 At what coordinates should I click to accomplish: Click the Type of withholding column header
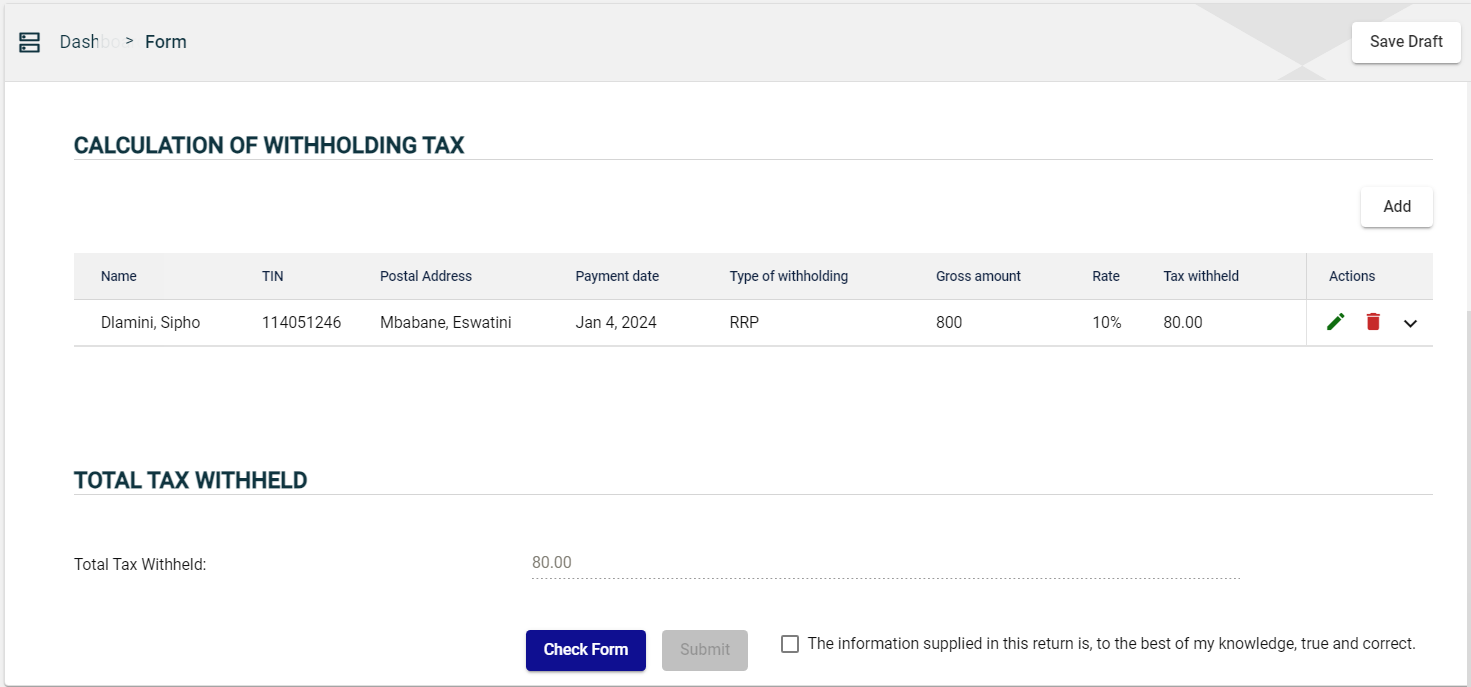coord(788,276)
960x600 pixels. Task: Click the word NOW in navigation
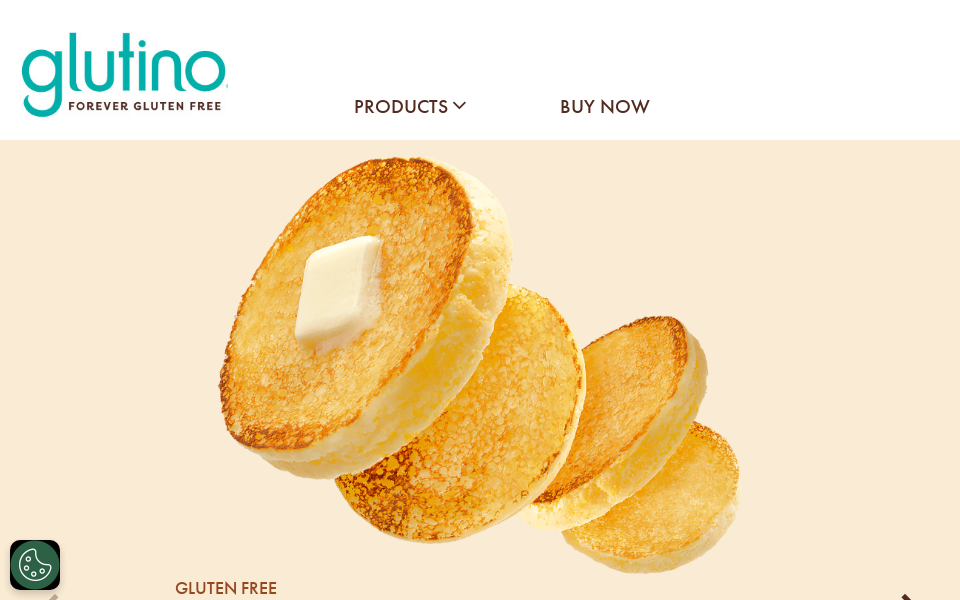point(624,107)
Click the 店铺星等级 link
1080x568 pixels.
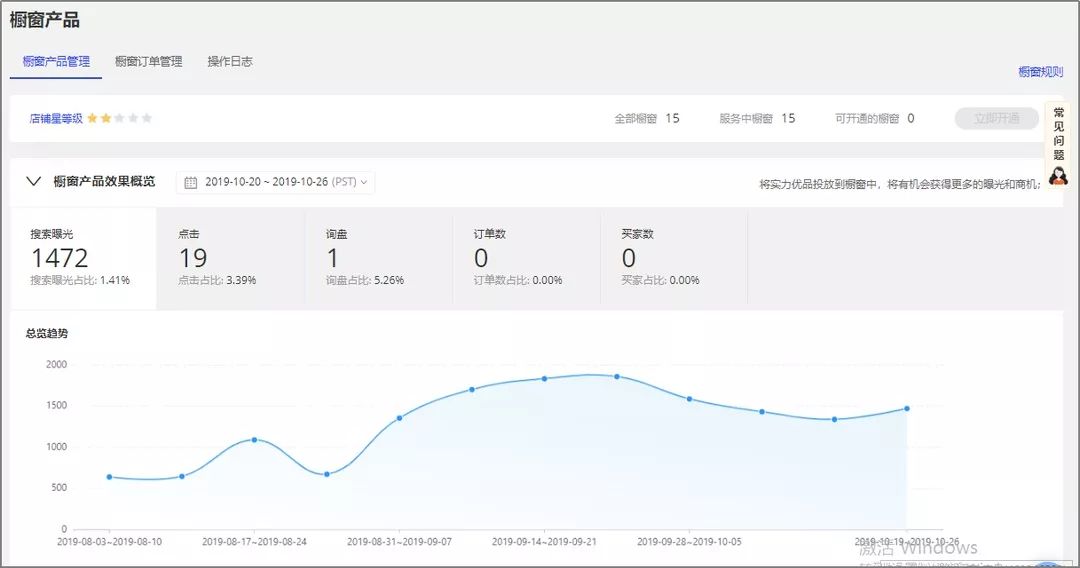[56, 118]
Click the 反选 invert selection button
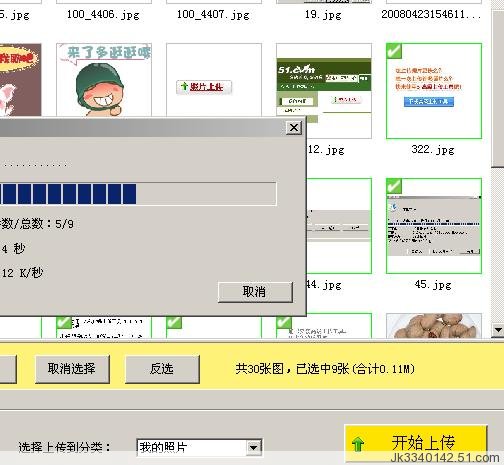Viewport: 504px width, 465px height. (162, 369)
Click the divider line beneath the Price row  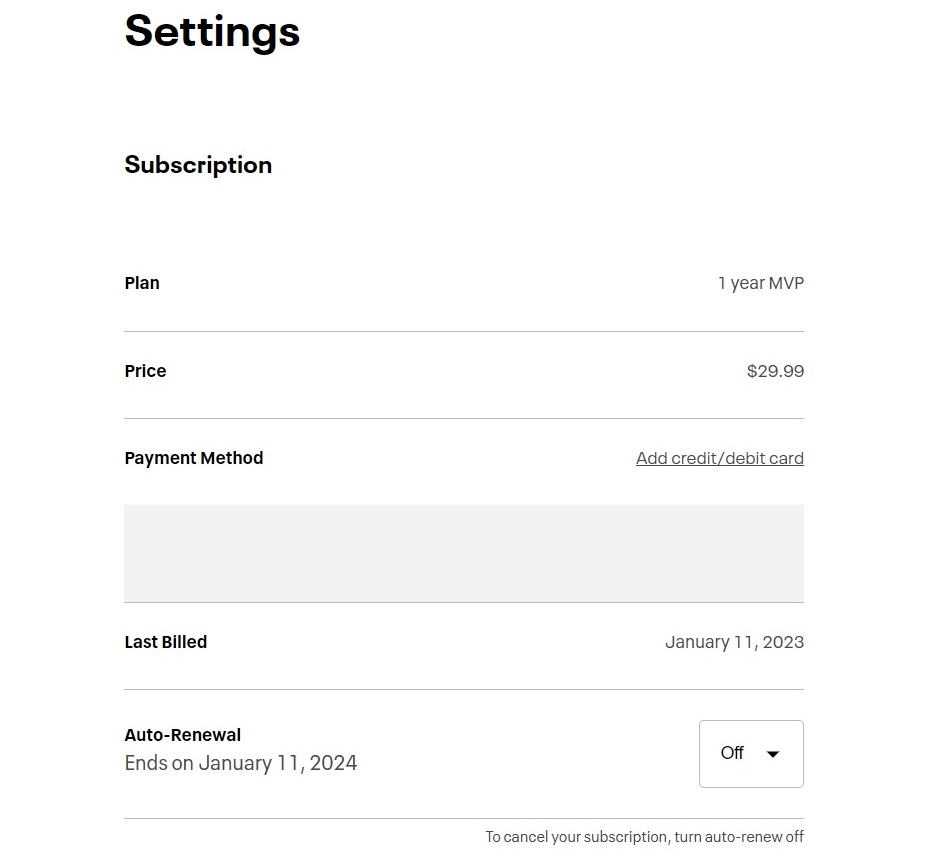pos(464,418)
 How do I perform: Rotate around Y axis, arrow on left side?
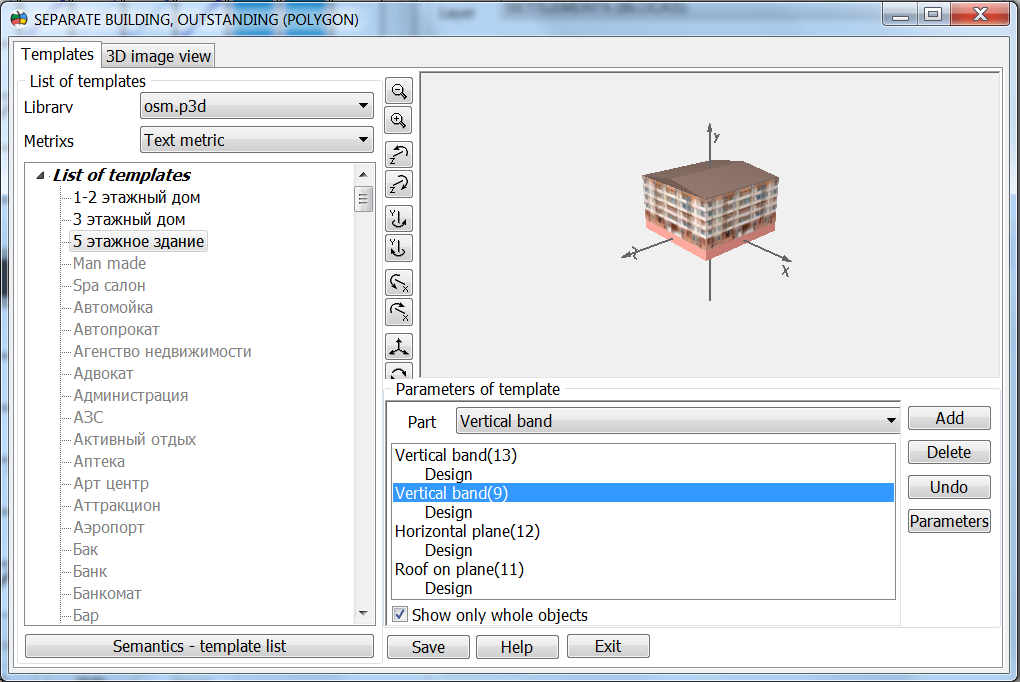(399, 248)
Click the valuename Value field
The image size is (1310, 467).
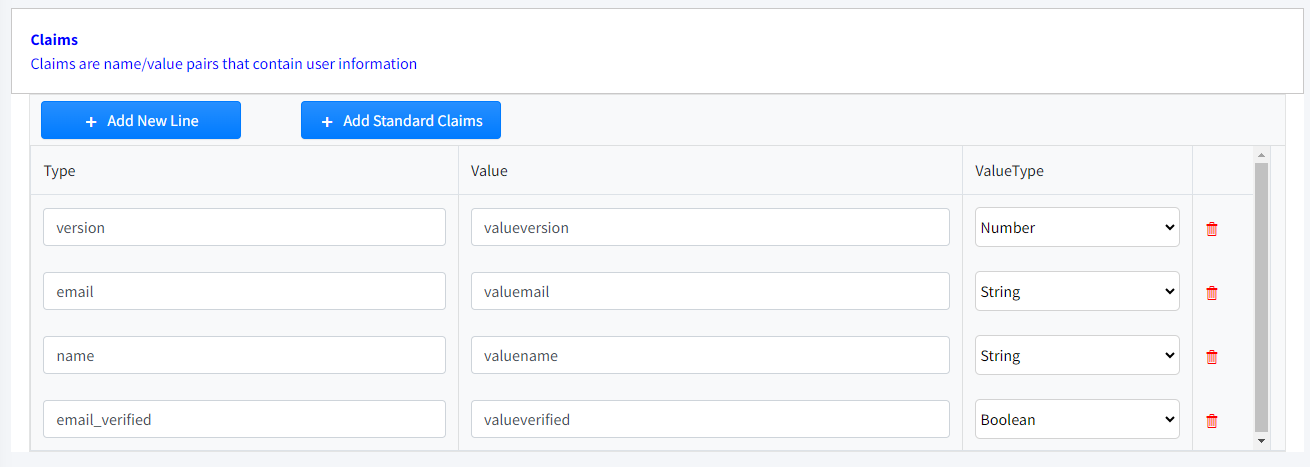tap(710, 355)
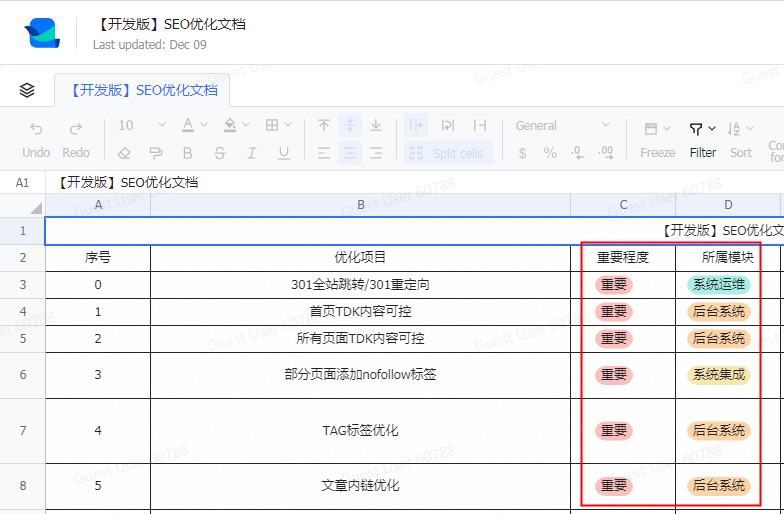Click the Split cells button
This screenshot has height=514, width=784.
[448, 153]
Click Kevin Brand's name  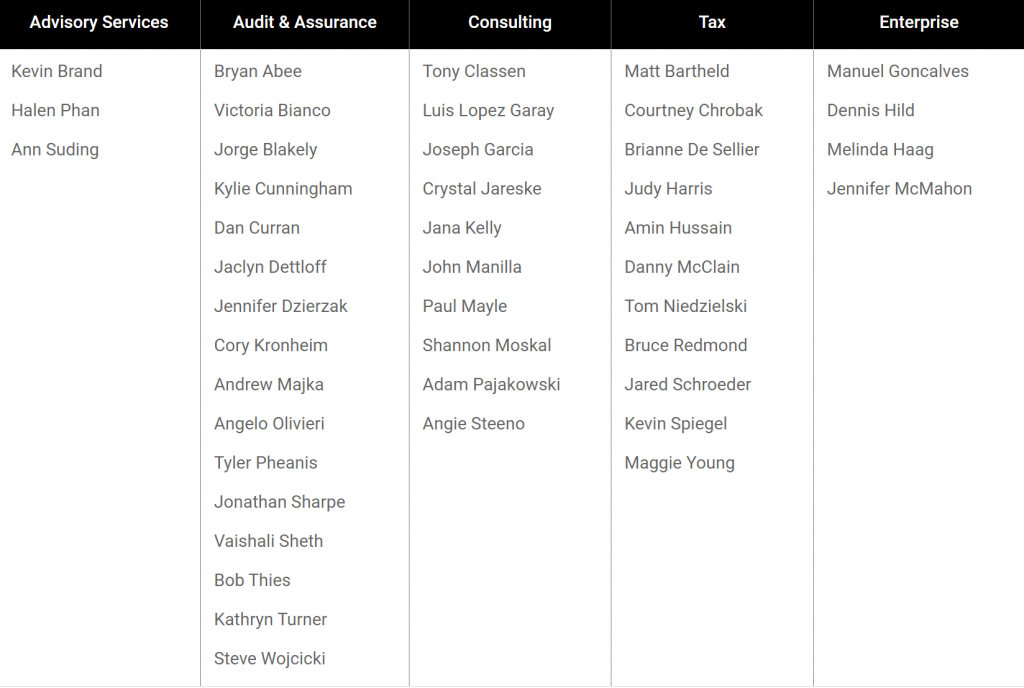point(57,71)
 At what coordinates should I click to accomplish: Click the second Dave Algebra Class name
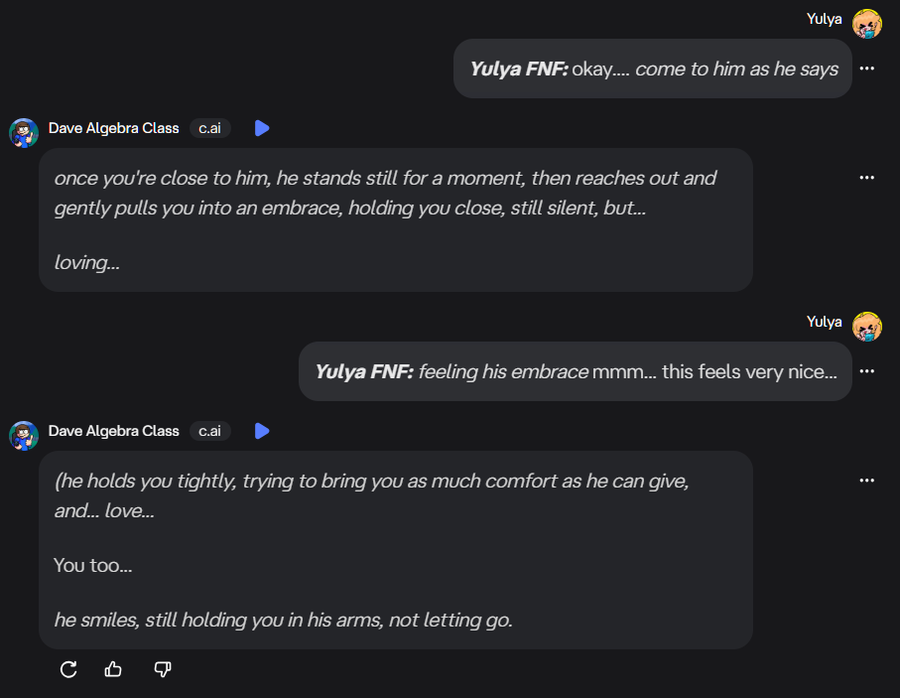pyautogui.click(x=114, y=431)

========================

* [ACTIVITY]:
Find "Algebra Class name" in the entries, then reproduce that line and each line after it exactly, through the last one. Pictures do not go in.

* [ANSWER TO THIS EXERCISE]:
 At what coordinates should I click to accomplish: Click the second Dave Algebra Class name
pyautogui.click(x=114, y=431)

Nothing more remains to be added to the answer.